Loan and Other Mortgage-Related Costs:
Loan and other mortgage-related costs of approximately $1,406,000 net of
accumulated amortization of approximately $1,049,000, are included in other
assets and are being amortized on a straight-line basis over various periods
ranging from 36 to 60 months. Amortization of these costs are included in
interest expense.
Leases:
The Partnership generally leases its apartment units for terms of twelve months
or less. The Partnership recognizes income as earned on its leases. In addition,
the General Partner's policy is to offer rental concessions during particularly
slow months or in response to heavy competition from other similar complexes in
the area. Concessions are charged against rental income as incurred.
Fair Value of Financial Instruments:
SFAS No. 107, "Disclosures about Fair Value of Financial Instruments", as
amended by SFAS No. 119, "Disclosures about Derivative Financial Instruments and
Fair Value of Financial Instruments", requires disclosure of fair value
information about financial instruments, whether or not recognized in the
balance sheet, for which it is practicable to estimate fair value. Fair value is
defined in the SFAS as the amount at which the instruments could be exchanged in
a current transaction between willing parties, other than in a forced or
liquidation sale. The Partnership believes that the carrying amount of its
financial instruments (except for long term debt) approximates their fair value
due to the short term maturity of these instruments. The fair value of the
Partnership's long term debt, after discounting the scheduled loan payments to
maturity, approximates its carrying balance.

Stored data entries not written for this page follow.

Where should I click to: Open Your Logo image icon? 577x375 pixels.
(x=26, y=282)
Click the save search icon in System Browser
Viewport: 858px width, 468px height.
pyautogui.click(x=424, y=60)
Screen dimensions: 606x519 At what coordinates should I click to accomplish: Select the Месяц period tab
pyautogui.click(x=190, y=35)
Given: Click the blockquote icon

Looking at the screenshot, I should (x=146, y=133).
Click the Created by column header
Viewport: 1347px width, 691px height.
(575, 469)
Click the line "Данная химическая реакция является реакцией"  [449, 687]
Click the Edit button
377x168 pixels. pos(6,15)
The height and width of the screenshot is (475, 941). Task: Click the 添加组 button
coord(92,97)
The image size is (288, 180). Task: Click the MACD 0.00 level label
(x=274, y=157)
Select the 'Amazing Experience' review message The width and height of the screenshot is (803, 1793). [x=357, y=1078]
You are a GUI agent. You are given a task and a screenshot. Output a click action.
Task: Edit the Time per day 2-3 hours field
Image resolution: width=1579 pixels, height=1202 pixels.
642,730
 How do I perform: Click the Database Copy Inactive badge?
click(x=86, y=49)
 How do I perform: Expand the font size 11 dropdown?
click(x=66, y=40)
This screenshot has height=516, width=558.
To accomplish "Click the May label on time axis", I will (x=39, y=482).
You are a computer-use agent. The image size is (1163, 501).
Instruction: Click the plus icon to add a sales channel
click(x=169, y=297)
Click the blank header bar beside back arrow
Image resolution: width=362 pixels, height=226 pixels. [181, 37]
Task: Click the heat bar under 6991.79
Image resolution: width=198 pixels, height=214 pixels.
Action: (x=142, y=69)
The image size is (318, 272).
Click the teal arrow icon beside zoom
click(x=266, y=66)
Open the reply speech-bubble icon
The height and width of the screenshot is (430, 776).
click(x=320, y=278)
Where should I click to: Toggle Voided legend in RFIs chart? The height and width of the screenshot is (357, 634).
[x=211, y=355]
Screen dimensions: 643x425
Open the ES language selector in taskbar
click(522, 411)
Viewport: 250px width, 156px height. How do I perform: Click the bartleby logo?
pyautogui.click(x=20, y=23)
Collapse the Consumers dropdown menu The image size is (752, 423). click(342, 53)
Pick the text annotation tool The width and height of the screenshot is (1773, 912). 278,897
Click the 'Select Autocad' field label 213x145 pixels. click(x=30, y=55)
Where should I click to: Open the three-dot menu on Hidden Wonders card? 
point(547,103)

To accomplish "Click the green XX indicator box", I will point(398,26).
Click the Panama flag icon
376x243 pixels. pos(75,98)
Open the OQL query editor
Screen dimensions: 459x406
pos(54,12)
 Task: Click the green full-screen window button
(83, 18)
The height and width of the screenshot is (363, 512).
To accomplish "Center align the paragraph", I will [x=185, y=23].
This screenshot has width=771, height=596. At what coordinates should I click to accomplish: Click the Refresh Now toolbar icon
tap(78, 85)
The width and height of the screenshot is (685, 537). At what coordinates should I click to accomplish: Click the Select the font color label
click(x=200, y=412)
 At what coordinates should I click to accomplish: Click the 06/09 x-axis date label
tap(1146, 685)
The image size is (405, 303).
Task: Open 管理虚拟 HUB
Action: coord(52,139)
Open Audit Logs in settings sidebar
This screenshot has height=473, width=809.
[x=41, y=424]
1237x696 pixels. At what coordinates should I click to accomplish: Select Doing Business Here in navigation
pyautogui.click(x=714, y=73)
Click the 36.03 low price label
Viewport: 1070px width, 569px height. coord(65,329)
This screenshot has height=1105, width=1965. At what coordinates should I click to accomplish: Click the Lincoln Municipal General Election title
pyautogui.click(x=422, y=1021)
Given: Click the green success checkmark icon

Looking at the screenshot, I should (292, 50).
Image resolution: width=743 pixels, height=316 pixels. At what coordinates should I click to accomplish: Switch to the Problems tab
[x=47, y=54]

The Partnership had an interest rate cap agreement to manage exposure to
fluctuations in the LIBOR rate through September 1999. Costs paid associated
with this agreement were amortized to interest expense over the term of the
agreement.
Cash and Cash Equivalents:
Cash and cash equivalents include cash on hand, in banks and money market
accounts. At certain times, the amount of cash deposited at a bank may exceed
the limit on insured deposits.
Tenant Security Deposits:
The Partnership requires security deposits from lessees for the duration of the
lease and such deposits are included in receivables and deposits. The security
deposits are refunded when the tenant vacates, provided the tenant has not
damaged the apartment and is current on rental payments.
Restricted Escrows:
As a result of the 1996 refinancing of the property, the Partnership is required
to make monthly deposits of approximately $31,000 to a replacement reserve
account held by the lender, with amounts disbursed back to the Partnership for
repairs and replacements at the property. At December 31, 1999, this reserve
totaled approximately $92,000.
Advertising Costs:
The Partnership expenses the costs of advertising as incurred. Advertising
expense, included in operating expenses, was approximately $183,000 and $206,000
for the years ended December 31, 1999 and 1998, respectively.
Use of Estimates:
The preparation of financial statements in conformity with generally accepted
accounting principles requires management to make estimates and assumptions that
affect the amounts reported in the financial statements and accompanying notes.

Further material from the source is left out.